SparkQA · 2019-09-24T10:05:32Z

Test build #111264 has finished for PR 25856 at commit be4a0fc.

This patch passes all tests.
This patch merges cleanly.
This patch adds no public classes.

viirya · 2019-09-24T22:18:12Z

@dongjoon-hyun Using Guava cache for now. I also updated the config document and add an expire time config to the cache.

SparkQA · 2019-09-25T00:43:35Z

Test build #111310 has finished for PR 25856 at commit 369f32c.

This patch passes all tests.
This patch merges cleanly.
This patch adds no public classes.

dongjoon-hyun · 2019-09-25T15:13:52Z

Hi, @cloud-fan . Could you review this PR?
For me, this PR looks reasonable.

dongjoon-hyun · 2019-09-27T04:00:49Z

Retest this please.

dongjoon-hyun

+1, LGTM.

SparkQA · 2019-09-27T06:46:33Z

Test build #111464 has finished for PR 25856 at commit 369f32c.

This patch passes all tests.
This patch merges cleanly.
This patch adds no public classes.

dongjoon-hyun · 2019-09-27T17:42:51Z

Since this aims to improve ALS, cc @srowen, too.

srowen

It's a significant change and I hesitate to add a new config. Yes, this may mean the preferred locations are 'wrong' sometimes. What's the impact of that, simply loss of locality? I'm trying to get a better sense of whether that's rare or common. What would cause the right answer to change -- data got cached on a different node?

srowen · 2019-09-27T17:49:27Z

core/src/main/scala/org/apache/spark/internal/config/package.scala

+      .booleanConf
+      .createWithDefault(false)
+
+  private[spark] val CACHE_CHECKPOINT_PREFERRED_LOCS_EXPIRE_TIME =


Can we have one optional config instead of two? like, if the time isn't specified or is 0, don't cache?

This is good idea. We can just have one config, instead of two.

srowen · 2019-09-27T17:49:51Z

core/src/main/scala/org/apache/spark/rdd/ReliableCheckpointRDD.scala

-   */
-  protected override def getPreferredLocations(split: Partition): Seq[String] = {
+  // Cache of preferred locations of checkpointed files.
+  @transient private[spark] lazy val cachedPreferredLocations = CacheBuilder.newBuilder()


How big can this get -- would it be significant?

I have given an estimate in previous comment. For one partition, we will cache the number of string (hostnames) as same as the number of relicas on DFS. I think it is not significant.
****************************************
- Objective: Copy everything in the pull request thread from "srowen · 2019-09-27T17:49:51Z" down to "is not significant.", replacing "significant" with "large".
****************************************
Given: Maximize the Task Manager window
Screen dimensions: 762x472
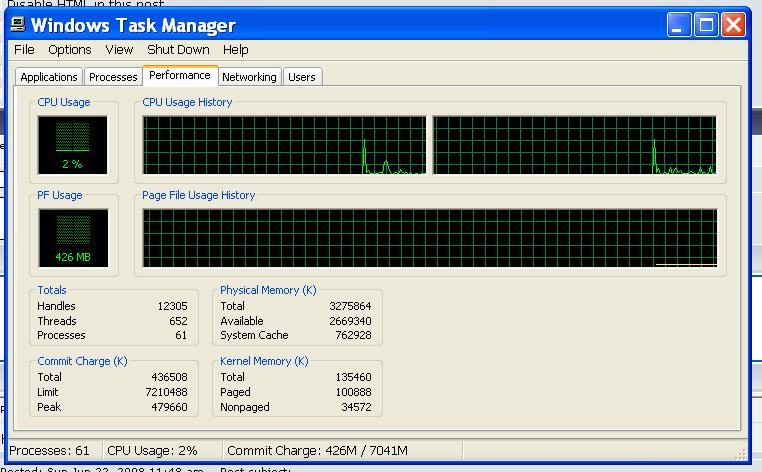Looking at the screenshot, I should pyautogui.click(x=707, y=25).
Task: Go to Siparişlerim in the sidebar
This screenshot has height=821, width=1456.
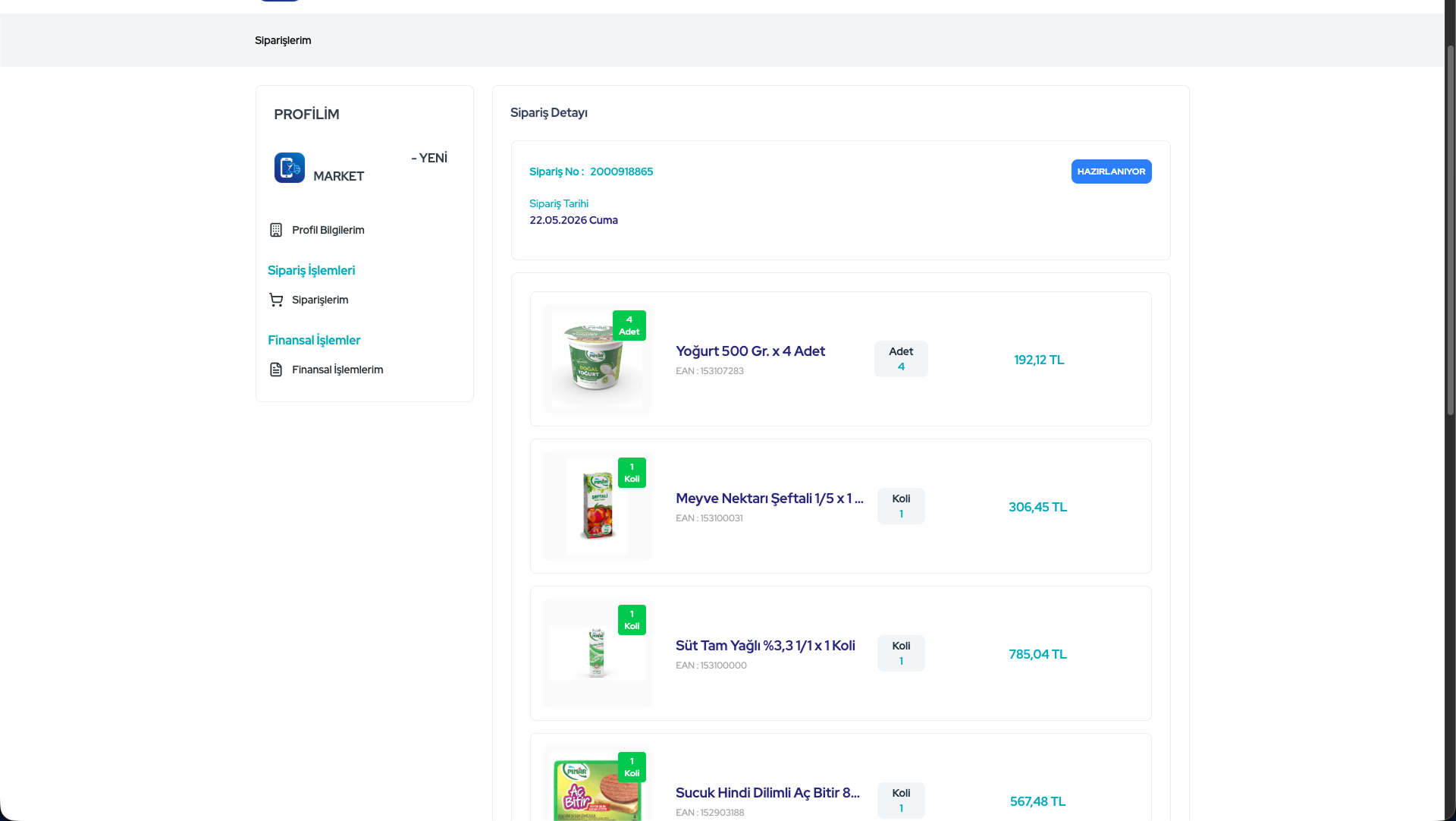Action: coord(320,300)
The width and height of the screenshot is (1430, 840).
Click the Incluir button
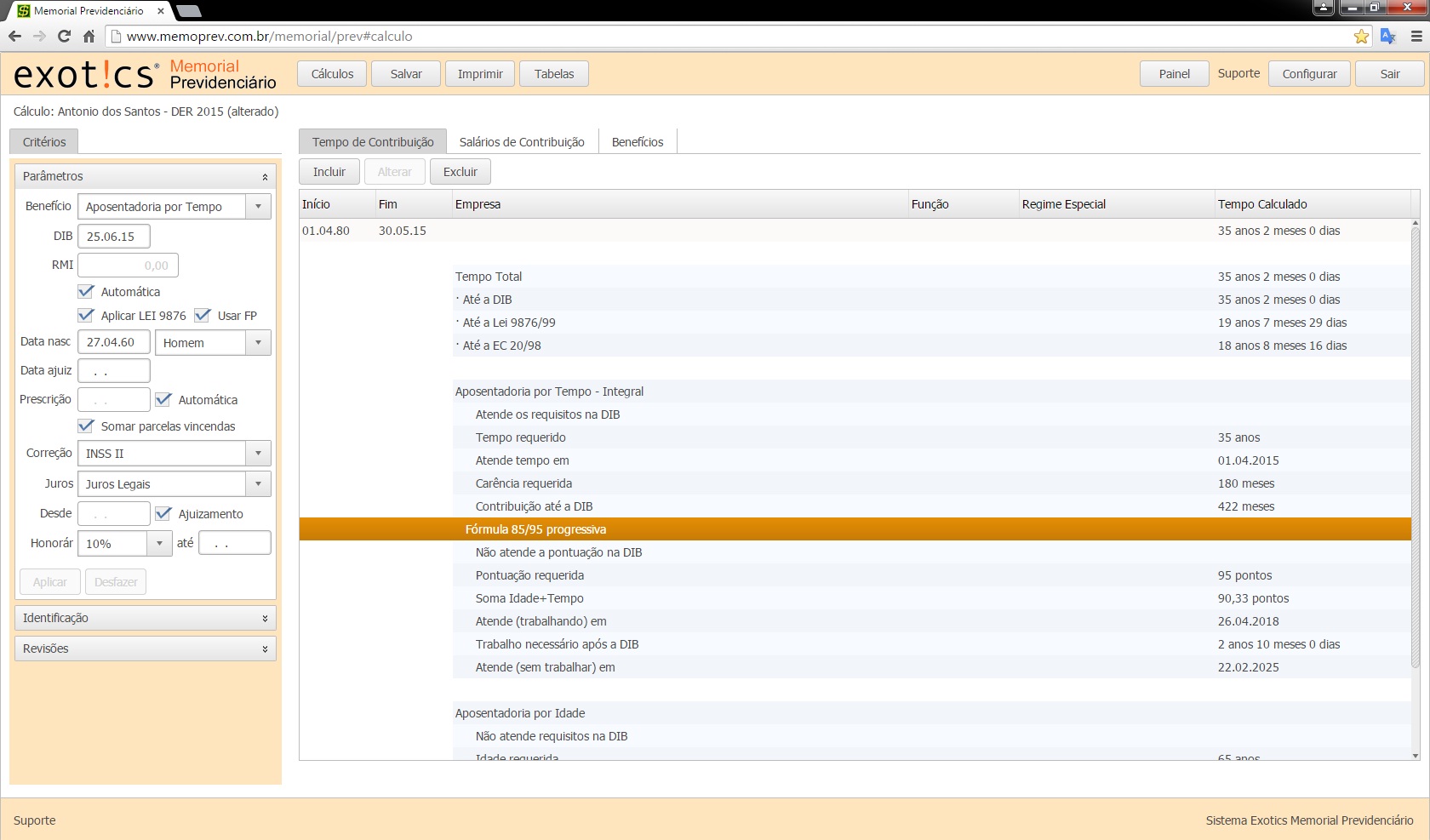(x=329, y=172)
****************************************
- Result of the exercise:
srowen · 2019-09-27T17:49:51Z

core/src/main/scala/org/apache/spark/rdd/ReliableCheckpointRDD.scala

-   */
-  protected override def getPreferredLocations(split: Partition): Seq[String] = {
+  // Cache of preferred locations of checkpointed files.
+  @transient private[spark] lazy val cachedPreferredLocations = CacheBuilder.newBuilder()


How big can this get -- would it be large?

I have given an estimate in previous comment. For one partition, we will cache the number of string (hostnames) as same as the number of relicas on DFS. I think it is not large.